The lawsuit showed that chefs aren’t content muttering in their kitchens about the ban. A related news conference featured several white-jacketed chefs standing before a banner that read “Freedom Of Choice On The Menu.”
The suit, filed by the Illinois Restaurant Association and one restaurant, argues the council overstepped its authority. Aldermen may agree that the production of foie gras is inhumane, but they can’t ban it because none of the force-feeding occurs anywhere near Chicago or even Illinois, the suit says.
The lawsuit followed months of complaints, fund raisers, petitions and special events. In a show of solidarity Tuesday, restaurants that don’t typically serve foie gras, including one pizzeria, gave diners what may be their only chance to utter the phrase, “Mushroom, sausage and foie gras pizza, please.”
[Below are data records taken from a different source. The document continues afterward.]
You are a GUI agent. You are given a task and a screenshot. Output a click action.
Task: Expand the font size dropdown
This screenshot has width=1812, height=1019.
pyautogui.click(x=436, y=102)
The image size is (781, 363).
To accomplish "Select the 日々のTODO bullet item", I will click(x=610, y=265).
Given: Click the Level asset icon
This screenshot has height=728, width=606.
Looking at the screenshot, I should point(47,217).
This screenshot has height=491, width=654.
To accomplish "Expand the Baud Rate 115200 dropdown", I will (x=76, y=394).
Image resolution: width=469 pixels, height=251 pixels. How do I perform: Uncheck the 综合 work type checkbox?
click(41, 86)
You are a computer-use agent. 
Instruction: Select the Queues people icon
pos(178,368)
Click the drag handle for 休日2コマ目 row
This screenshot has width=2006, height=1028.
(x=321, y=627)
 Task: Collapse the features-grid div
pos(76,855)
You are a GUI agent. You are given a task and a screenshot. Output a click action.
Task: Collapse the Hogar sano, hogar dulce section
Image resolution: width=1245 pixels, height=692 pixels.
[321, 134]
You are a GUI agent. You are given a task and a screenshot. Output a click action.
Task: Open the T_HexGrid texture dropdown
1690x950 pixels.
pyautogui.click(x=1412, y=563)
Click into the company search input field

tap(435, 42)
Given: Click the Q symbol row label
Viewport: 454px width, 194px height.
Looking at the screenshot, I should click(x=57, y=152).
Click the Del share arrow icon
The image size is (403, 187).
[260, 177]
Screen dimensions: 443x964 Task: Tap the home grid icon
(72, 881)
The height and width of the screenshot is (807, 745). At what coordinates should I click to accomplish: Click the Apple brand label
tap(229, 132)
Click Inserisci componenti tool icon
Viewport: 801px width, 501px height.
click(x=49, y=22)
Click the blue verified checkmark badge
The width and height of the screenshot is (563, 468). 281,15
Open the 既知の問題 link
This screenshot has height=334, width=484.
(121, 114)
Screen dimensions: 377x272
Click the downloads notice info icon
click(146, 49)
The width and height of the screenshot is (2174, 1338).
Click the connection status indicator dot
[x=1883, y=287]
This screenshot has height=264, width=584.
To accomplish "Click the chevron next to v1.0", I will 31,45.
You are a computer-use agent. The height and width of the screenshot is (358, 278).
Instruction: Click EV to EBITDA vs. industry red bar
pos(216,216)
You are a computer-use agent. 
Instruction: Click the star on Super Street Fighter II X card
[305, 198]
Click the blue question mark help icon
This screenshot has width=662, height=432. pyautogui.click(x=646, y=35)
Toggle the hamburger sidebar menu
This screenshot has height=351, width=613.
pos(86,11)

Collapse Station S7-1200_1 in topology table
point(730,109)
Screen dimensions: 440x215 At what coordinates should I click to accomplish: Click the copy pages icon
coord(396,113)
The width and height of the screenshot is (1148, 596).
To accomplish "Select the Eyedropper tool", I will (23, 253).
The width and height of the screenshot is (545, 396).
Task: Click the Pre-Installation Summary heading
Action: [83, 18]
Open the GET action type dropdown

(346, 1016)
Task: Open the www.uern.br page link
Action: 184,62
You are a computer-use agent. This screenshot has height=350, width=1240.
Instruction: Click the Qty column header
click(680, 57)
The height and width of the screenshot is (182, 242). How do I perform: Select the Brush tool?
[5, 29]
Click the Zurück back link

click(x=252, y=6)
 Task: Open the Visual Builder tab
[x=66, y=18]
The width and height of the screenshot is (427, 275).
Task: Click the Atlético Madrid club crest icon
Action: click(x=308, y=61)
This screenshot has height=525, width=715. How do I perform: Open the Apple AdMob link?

Chefs have called the ban an attack on their right to choose what kinds of dishes they want to create and an attack on the rights of consumers.
They also say the ban will cost more than $18 million a year in lost sales, tax revenues and tips — and may even dissuade chefs from opening restaurants here.
“Whether the treatment of animals in Canada, France or New York leading to the production of foie gras is or is not humane is not a problem suitable for legislation by the City of Chicago, let alone a substantial Chicago problem,” the lawsuit argues.
A spokeswoman for the city’s law department said the argument that the city can’t regulate a product because it is not produced here simply does not fly.
“Fireworks, guns, we regulate all those things and they aren’t produced in Chicago,” said Jennifer Hoyle, who said she had not seen the lawsuit.
Alderman Joe Moore, who led the effort to ban foie gras, agreed. “We feel that this is a constitutional ordinance and an ordinance well within the city’s power to enact,” he said.
More than a dozen countries, mostly in Europe, have banned production of the fois gras, pronounced fwah-GRAH and French for “fat liver,” on the grounds of cruelty.
Attorney Barry Rosen, who represents the Illinois Restaurant Association, said he expects to file a motion for a preliminary injunction in the next few weeks.
As for restaurants concerned that diners will go elsewhere, putting foie gras in garnishes may be a solution, at least until the legal battle plays out.
Didier Durand, chef and owner of Cyrano’s Bistrot & Wine Bar, plans to do just that.
“On the check you won’t see foie gras,” Durand said. “You will see roasted potatoes $16.”